В этом году весенние песни зазвучали рано.
Снег еще не стаял – лежал мокрыми шапками на крышах домов, скрывал двор. Лед на реке пошел трещинами, раскалывался от брошенного камня, но дальний лес все еще был тихим, белым, голые ветви тянулись к небу. Йи-Джен твердила себе: «До весны далеко», – но с каждым днем все громче звучала музыка на улицах города. Люди с гитарами и дудками собирались на площади, старые песни спорили с новыми, а потом сливались в единый поток. На фонтан – пока что сухой, безмолвный – повязали цветные веревки и ленты. Ветер трепал их, вздымал яркой волной над грязной мостовой и талым снегом.
Йи-Джен спрашивала у мамы: «Почему так рано?», но та смеялась, не понимая ее тревоги. Указывала на безоблачное небо и на юрких птиц, по утрам щебетавших в холодном саду. «Весна уже здесь! – говорила Милин и срывалась с места, кружила по залу, одурманенная преддверием праздника. – Ты уже придумала себе платье? Времени мало!»
Впервые в жизни Йи-Джен не хотела, чтобы растаял снег.
Дедушкин помощник теперь приходил чаще обычного. Сперва долго топал на крыльце – стряхивал снег и грязь. Йи-Джен научилась узнавать этот звук. Представляла себя лесным зверьком из рассказов Криджи, зверьком, помнящим поступь любого врага. Но не убегала в свою комнату, не таилась – шла навстречу, ждала в нижнем зале.
Следила, как дедушкин помощник входит в дом, вешает на крюк у двери плащ, отороченный темным мехом. Кивает служанке, расспрашивает Милин о делах и здоровье. С улыбкой смотрит на Йи-Джен, а в глазах у него притворное дружелюбие, липкое, как патока. Говорит какую-нибудь милую бессмыслицу, словно Йи-Джен еще совсем ребенок.
Каждый раз Йи-Джен сдерживалась, улыбалась в ответ и старалась выглядеть как можно глупее. «Через год или два она начнет взрослеть». Йи-Джен помнила эти слова и весь разговор, подслушанный осенней ночью. «Ритуал», – сказал тогда дедушка.
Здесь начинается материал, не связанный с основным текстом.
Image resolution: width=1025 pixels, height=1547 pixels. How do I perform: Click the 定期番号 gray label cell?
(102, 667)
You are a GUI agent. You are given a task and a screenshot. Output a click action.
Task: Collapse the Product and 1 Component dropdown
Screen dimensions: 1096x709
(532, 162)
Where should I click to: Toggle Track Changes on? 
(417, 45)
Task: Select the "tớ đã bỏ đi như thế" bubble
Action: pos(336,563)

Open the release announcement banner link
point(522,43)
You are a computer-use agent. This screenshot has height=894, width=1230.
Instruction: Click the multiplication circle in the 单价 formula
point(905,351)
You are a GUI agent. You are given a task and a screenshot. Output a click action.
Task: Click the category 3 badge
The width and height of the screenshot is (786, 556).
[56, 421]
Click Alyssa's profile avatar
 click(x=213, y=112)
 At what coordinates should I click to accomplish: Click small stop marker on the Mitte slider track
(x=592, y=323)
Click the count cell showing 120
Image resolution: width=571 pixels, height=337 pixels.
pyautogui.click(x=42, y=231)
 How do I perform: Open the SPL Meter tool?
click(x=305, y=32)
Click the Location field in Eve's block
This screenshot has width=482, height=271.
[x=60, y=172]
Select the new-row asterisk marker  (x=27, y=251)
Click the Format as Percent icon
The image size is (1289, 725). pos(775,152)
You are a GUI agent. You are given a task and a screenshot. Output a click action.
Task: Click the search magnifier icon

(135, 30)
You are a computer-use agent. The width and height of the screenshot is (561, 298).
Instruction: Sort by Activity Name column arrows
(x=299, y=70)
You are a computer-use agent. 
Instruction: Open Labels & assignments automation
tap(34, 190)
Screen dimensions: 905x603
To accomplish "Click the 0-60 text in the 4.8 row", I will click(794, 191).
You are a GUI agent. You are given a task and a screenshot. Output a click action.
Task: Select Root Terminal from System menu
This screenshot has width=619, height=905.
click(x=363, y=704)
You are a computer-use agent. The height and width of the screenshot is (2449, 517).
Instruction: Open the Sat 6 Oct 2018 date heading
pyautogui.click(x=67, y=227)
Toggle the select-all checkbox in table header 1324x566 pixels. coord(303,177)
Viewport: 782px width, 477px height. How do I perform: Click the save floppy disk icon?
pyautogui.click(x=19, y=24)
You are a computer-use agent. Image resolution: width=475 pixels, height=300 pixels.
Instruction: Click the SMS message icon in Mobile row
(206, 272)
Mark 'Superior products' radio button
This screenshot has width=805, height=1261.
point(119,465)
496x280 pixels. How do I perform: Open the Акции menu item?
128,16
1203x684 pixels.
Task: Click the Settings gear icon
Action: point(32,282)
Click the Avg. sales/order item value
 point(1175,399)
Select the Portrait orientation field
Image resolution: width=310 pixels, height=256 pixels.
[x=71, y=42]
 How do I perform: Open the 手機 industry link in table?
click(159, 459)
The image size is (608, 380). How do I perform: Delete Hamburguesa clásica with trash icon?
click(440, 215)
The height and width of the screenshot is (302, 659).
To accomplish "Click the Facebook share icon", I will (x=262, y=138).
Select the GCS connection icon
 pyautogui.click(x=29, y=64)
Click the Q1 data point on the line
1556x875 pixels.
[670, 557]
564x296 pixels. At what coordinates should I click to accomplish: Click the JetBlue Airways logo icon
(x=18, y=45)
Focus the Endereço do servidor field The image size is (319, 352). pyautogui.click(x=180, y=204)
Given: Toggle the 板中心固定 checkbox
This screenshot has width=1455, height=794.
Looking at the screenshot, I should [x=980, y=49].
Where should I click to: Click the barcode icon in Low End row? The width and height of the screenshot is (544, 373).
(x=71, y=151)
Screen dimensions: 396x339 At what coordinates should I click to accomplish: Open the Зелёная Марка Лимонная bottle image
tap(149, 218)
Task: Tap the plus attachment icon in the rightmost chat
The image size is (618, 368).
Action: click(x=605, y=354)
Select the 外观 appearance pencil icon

И еще: «Раньше весны вряд ли кто-то к нам приедет». Но весна уже наступила, и помощник бывал у дедушки почти каждый день, они совещались о чем-то за закрытыми дверьми.
Снег исчез внезапно. Вечером еще лежал потемневшими буграми тут и там, а утром пропал, остались только звенящие ручьи и лужи, в которых отражалось чистой небо.
– Что вы такие хмурые? – спросила Милин у Йи-Джен и Криджи. – В такой день нельзя сидеть дома! Бегите скорей к реке, ищите первоцвет! А то все оборвут без вас!
Она вручила им корзины и почти силком вытолкала на улицу.
К реке они шли медленно, держась за руки. Кругом все журчало и искрилось, шумели ручьи, солнце слепило глаза, праздничные ленты на столбах и деревьях казались особенно яркими. Йи-Джен почувствовала, как против воли в груди рождается радость, кружится водоворотом. «Я что-нибудь придумаю, – решила Йи-Джен. – Придумаю прямо сегодня». Криджи крепче стиснул ее пальцы. Должно быть, понял без слов. С тех пор, как она рассказала ему про подслушанный разговор, Криджи внимательно, с опаской смотрел и на дедушку и на всех гостей дома.
– Зачем твоей маме первоцветы? – спросил Криджи. Йи-Джен поймала его взгляд, серьезный и темный.
– У нас так принято, – ответила она, и слова прозвучали тускло. Зачем этот обычай, зачем все обычаи в городе? – Весной дети собирают первоцветы, приносят домой. Это чтобы был хороший урожай и весь год был хорошим. Чем дольше не увянут цветы в вазе, тем лучше будет год.
Криджи кивнул, потом качнул головой. Будто хотел сказать: «Я понял, но мне это странно». Взглянул вперед, на темнеющую за рекой полосу леса, и проговорил:
– А у нас их собирают травники. Из первоцвета делают лекарство, а если долго варить, то можно сварить яд.
Йи-Джен вздрогнула, зашагала быстрее, увлекая Криджи за собой.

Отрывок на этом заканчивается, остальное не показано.